For instance, the EPA suspended an $85,000 fine against Jabil Circuit in San Jose for self-reporting the same types of violations alleged against SPI.

But SPI’s violations at its Aberdeen facility would not qualify for any regulatory relief. Simply put, the minute the EPA tore open the envelope from Steve’s legal researchers and read the detailed complaint from SPI’s angry neighbors about SPI’s violations, SPI became ineligible for the self-policing program.

SPI did not ever conduct an audit, voluntary or otherwise. Instead, its angry neighbors had reviewed its paper trail and made their own complaints.

Even with the EPA’s nudging, nodding and winking, SPI never took the hint and ultimately conducted an audit and then pretended to independently discover and report the violations.   SPI never reported any of its own violations within the 21-day requirement after discovery. SPI did not promptly correct its violations within 60 days.

In fact, EPA on-line data bases show that SPI has apparently never fully reported its toxic air pollution as of December, 2010, fully 3 years after Steve’s legal researchers made the initial complaint.

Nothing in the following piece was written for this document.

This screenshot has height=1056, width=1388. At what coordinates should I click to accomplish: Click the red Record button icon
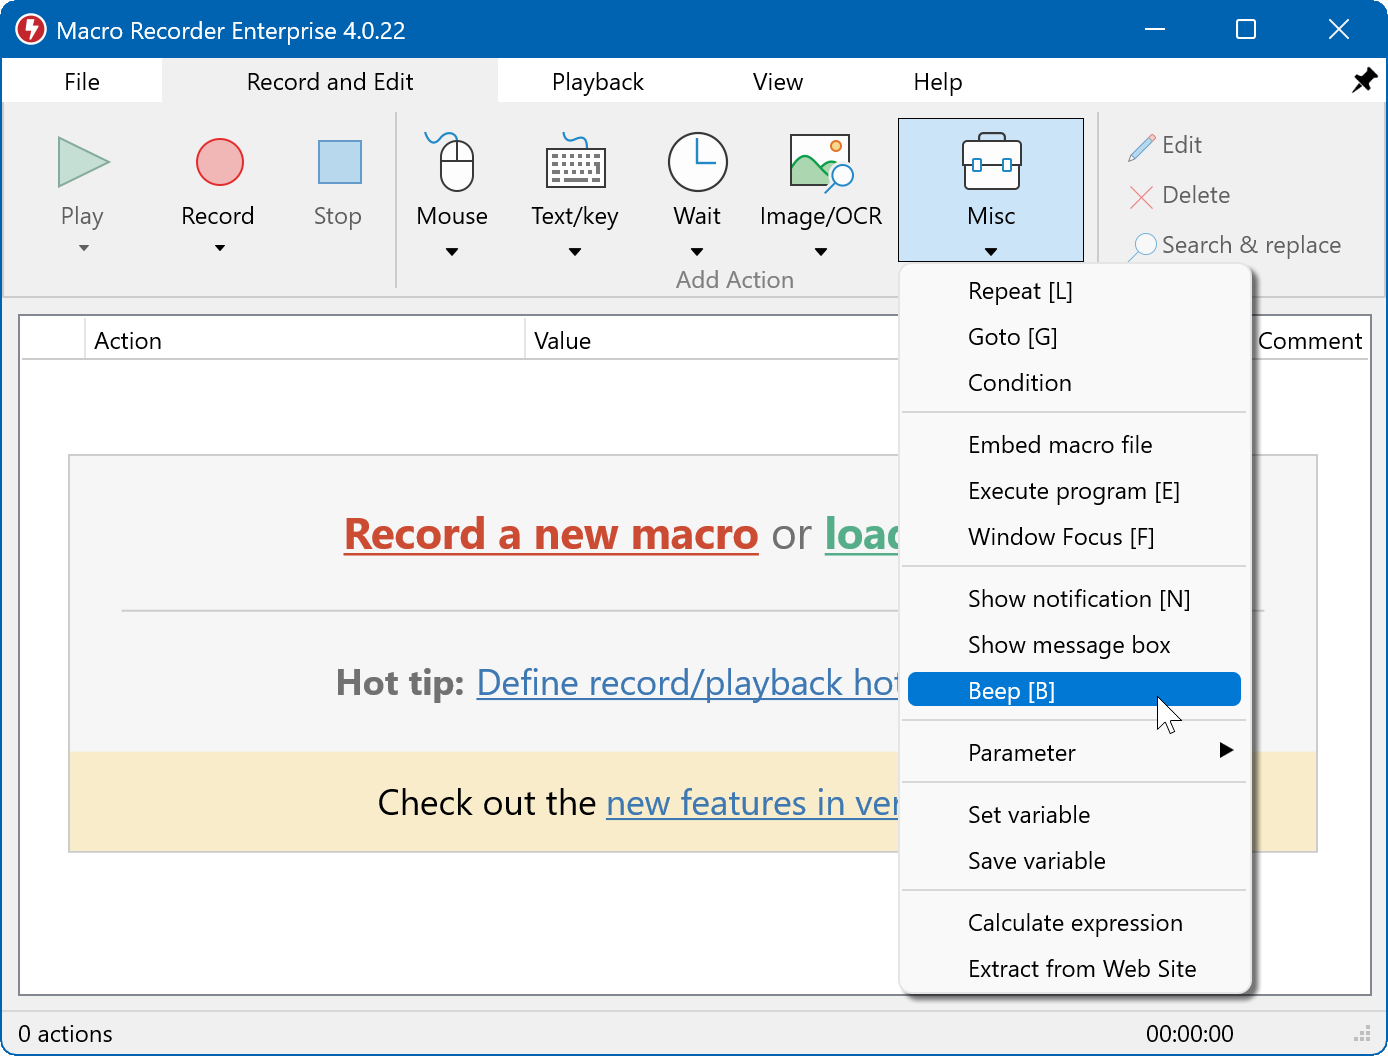219,162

SPI does now grudgingly admits to its toxic ammonia emissions from its Aberdeen plant, after years of non-compliance. But documents released under FOIA do not show that the EPA ever fined SPI at all, must less suspend a fine, even though EPA has recently fined other companies has high as $81,400 for failure to report ammonia emissions.

And SPI’s Aberdeen plant still does not report its emissions of highly hazardous acteldehyde.

Meanwhile, the Sierra Pacific lumber mill in Centralia, Washington does not appear to be currently complying with the toxic air pollution reporting requirements, either. It reported no toxic emissions to the EPA for 2009, although its State air permit shows the facility emits over 30,000 pounds annually of reportable air toxics including acteldehyde and ammonia.  Maybe someone should complain to the Federal EPA and instigate another 5 year litany of failure to prosecute SPI.

MORE ABOUT SPI

According to their website SPI is the largest private landowner in California, and owns and manages almost 1.9 million acres of forestland in California and Washington.  It is the 2nd largest timber producer in the United States. SPI operates 16mills and wood product plants in California and Washington, including eight with their own power plants.

SPI is not unadulterated evil.  It recently announced an agreement to conserve giant California Sequoias on 60,000 acres of their private timberlands. The High Sierra Rural Alliance, a non-profit group, also obtained a successful settlement of a court suit against SPI that protected lands within the Tahoe National Forest from premature development.

SPI also agreed to dedicating 4000 acres of lands north of Truckee, California as conservation easements to the Truckee Donner Land Trust.

PARTIAL SPI ENVIRONMENTAL VIOLATION HISTORY

  • 1998-2008 14 violations and $141,000 in fines for California water violations.
  • 2002 $10,000 fine for building a boiler without an air permit at its Aberdeen    facility.
  • 2003- $1.5 million settlement for pollution of the Humboldt Bay estuary.
  • 2007 – $13 million settlement for air pollution violations at 4 of SPI’s California mills.
  • 2008- Boiler violation at its Centralia facility
  • 2009 $3000 fine for diesel truck air pollution violations.
  • 2009-Acrolein emission limits exceeded.
  • 2010- Notice to sue filed against SPI alleging water quality violations at its Red Bluff, Ca. mill.